Ce système permet de diminuer plastiques, papiers et cartons, voire de les proscrire si l’on vient avec ses propres contenants. Mais aussi d’éviter le gaspillage, puisque le client n’achète que les produits (majoritairement issus de l’agriculture biologique) dont il a besoin. Il suffit de verser, dans des flacons que l’on apporte soi-même ou des contenants consignés à acheter sur place, des produits ménagers (lessive, liquide vaisselle, etc.), des produits cosmétiques et d’hygiène corporelle (gel douche, shampoing, etc.), des aliments (céréales, légumineuses, farine, etc.) ou encore du vin et de l’huile. Autre exemple : le retour de la consigne, sous la houlette de la startup Jean Bouteille ou, à une plus vaste échelle, via la mise en ligne, ce printemps, de la plateforme d’e-commerce Loop initiée par TerraCycle. Cette entreprise a pour ambition de « mettre en vrac » les géants de l’agroalimentaire, de la cosmétique et de la distribution. Procter & Gamble va ainsi pouvoir vendre une centaine de produits de consommation de la vie courante conditionnés dans des emballages réutilisables au minimum une centaine de fois et consignés.
Compost et DIY
Au rayon des déchets alimentaires, on observe l’apparition de lombricompost dans les cuisines des particuliers, de compost partagé en pied d’immeuble et dans les restaurants scolaires ou encore de poulaillers dans les jardins. Autre exemple : l’engouement des Français pour la réparation. En atteste l’enquête Perceptions et pratiques des Français en matière d’autoréparation des produits, menée en 2017 par l’Ademe, en coopération avec le site Spareka, spécialisé dans la vente en ligne de pièces détachées. Les auteurs du rapport écrivent ainsi : « La réparation est une pratique de plus en plus sollicitée […]. Près d’un Français sur deux a déjà réparé soi-même un appareil électroménager. Si 78% le font parce que c’est une solution économique, c’est également une action responsable et écologique pour 77% d’entre eux. » Dans le même esprit, de plus en plus de Français sont séduits par le DIY (Do it Yourself ou Faites-le vous-même) qui permet de fabriquer ses produits d’entretien ménager ou ses cosmétiques et d’éviter ainsi les emballages. Sans oublier les achats d’occasion qui ont le vent en poupe. En témoignent, notamment, le succès des vide-greniers et des sites de vente en ligne, tel Le Bon coin. Autant d’initiatives pour réduire, à la source, nos déchets, parce qu’on ne le répètera jamais assez : le meilleur déchet est celui que l’on ne produit pas !

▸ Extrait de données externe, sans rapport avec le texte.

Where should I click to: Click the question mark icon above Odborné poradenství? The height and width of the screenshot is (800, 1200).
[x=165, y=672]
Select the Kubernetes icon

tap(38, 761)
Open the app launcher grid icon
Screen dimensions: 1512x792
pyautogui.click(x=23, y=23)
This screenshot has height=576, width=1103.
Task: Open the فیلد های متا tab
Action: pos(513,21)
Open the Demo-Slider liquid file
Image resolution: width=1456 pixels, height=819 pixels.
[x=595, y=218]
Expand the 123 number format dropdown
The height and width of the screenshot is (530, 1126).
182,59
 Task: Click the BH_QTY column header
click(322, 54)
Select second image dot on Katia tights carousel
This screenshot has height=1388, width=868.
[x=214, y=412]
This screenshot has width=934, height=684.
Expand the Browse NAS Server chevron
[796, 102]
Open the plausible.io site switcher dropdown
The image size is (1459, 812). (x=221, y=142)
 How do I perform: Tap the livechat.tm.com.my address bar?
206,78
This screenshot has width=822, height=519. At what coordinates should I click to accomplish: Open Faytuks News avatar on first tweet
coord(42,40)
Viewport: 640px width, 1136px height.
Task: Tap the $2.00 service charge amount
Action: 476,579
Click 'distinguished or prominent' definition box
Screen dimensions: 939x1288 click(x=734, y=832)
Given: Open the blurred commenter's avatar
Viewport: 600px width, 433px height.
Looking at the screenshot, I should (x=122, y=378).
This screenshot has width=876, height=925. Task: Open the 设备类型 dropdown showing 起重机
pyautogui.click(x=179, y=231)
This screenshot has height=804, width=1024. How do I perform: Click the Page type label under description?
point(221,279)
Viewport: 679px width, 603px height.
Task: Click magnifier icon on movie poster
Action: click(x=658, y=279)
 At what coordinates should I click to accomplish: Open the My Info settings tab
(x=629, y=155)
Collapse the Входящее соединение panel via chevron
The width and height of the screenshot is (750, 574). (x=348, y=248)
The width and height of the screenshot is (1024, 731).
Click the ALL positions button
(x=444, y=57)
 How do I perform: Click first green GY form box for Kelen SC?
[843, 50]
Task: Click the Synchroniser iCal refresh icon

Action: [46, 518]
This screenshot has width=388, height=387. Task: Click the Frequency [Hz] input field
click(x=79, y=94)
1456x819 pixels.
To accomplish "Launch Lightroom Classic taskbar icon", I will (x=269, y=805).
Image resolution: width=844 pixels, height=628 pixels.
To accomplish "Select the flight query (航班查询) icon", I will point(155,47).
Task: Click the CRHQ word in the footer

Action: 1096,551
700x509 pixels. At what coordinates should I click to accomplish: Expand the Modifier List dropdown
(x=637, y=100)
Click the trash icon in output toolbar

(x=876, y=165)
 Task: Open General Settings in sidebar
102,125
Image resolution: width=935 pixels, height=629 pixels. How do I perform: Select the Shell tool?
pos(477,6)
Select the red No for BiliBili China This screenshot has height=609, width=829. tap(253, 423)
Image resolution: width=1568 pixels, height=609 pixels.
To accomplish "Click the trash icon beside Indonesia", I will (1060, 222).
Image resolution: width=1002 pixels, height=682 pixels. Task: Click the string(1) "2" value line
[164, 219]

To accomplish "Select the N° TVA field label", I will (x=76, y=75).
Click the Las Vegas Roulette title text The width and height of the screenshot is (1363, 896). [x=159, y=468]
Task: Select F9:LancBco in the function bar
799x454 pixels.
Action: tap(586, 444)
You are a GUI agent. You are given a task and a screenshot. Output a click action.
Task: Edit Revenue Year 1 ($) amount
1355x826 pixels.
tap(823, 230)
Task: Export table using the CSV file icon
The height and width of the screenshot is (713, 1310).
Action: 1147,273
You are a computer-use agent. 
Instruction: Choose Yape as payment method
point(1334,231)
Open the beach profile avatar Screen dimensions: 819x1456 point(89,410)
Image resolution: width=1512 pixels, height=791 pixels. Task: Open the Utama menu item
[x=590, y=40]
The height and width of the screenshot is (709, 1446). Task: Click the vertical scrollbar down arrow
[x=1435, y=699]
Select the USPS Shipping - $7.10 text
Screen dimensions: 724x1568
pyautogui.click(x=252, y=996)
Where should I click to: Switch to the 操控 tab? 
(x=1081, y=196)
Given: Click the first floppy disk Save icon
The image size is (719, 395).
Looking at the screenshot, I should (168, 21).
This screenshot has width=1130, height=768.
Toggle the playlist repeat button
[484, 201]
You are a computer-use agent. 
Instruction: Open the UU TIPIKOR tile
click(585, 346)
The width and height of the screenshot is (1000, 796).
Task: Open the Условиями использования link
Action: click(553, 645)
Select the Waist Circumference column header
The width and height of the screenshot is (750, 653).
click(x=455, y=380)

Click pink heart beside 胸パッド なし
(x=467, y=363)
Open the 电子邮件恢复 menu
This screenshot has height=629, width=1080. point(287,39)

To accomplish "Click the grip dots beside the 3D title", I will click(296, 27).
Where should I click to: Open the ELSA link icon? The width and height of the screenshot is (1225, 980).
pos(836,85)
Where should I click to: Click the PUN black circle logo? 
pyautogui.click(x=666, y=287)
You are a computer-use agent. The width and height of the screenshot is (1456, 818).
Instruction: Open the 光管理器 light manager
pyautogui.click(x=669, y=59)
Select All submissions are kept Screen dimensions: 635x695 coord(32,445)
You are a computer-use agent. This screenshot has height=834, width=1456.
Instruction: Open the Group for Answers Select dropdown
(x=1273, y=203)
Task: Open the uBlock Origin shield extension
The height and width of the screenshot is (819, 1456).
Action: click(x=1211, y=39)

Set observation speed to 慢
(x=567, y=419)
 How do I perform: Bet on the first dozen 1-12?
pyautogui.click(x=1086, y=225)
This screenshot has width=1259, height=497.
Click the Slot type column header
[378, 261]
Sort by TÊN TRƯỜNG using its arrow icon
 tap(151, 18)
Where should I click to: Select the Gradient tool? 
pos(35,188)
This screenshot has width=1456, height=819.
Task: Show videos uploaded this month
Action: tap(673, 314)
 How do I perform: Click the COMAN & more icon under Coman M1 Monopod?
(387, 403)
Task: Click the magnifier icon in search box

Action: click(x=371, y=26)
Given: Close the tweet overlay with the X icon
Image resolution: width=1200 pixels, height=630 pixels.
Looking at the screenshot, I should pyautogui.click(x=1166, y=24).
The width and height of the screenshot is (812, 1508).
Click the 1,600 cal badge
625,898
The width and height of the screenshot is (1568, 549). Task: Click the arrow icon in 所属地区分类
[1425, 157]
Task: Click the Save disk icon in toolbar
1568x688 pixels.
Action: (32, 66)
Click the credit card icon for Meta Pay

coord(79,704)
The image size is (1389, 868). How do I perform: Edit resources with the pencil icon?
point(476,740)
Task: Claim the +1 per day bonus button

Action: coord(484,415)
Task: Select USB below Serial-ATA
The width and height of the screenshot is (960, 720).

HOP comme Halte à l’obsolescence programmée
Une seule pièce tombe en panne et c’est l’appareil entier qu’il faut changer. Cette stratégie commerciale vise à réduire sciemment l’espérance de vie des objets pour obliger les consommateurs à acheter des produits neufs. Depuis la LTECV, cette pratique est passible de deux ans d’emprisonnement et de 300 000 euros d’amende. Reste à prouver que le fabricant est coupable d’avoir « délibérément cherché à réduire la durée de vie d’un produit ». Pour la première fois en France, l’association HOP a attaqué en justice des fabricants d’imprimantes et de cartouches d’encre en 2017 et Apple en 2018 sur l’obsolescence de ses modèles d’iPhone 6, 6s, SE et 7. Les investigations sont en cours.